As a wakeful listener, I can only speculate over their success in this aspect. The duo’s movements are slow and tender, with soft hums of electronics rolling in from the left and faint loops lurching to my right, co-existing despite their disparate navigation of time (one at tectonic speed, the other trapped inside the infinite recur a single moment). Overtones float toward the edges like blood swirled delicately into bathwater, drenching the faint, uneven clatter of a rollercoaster in ascent, or blurring into pools of droning voices and brass; the imagery is blurred and ambiguous, compliant in being stretched and squeezed by the loose interpretations of a dozing mind, avoiding the vivid colours that might blow their cover as intruders from the world outside.
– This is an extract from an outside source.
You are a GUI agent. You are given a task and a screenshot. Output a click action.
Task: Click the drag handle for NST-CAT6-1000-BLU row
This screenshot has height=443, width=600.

Yet the duo don’t make the mistake of equating sleep with unadulterated bliss. There is melancholy here. The harmonies often feel anxious and unsure, while some of the loops manifest as quietly persistent haunts, dwelling upon a whimper of voice or the unpleasant squeak of an old gate, making organs mimic the eerie whistle of wind through tree branches, with darkness unfurling without the quell of wakeful rationalisation. By running a streak of doom through a music that moves with meditative grace, Luna and Tarnovski enact the paradox of sleep as both a liberation from worldly concern and a playground of diurnal distress: a refuge within the theatre of the imagination, albeit one that casts inner doubts as phantasmagorical supporting actors.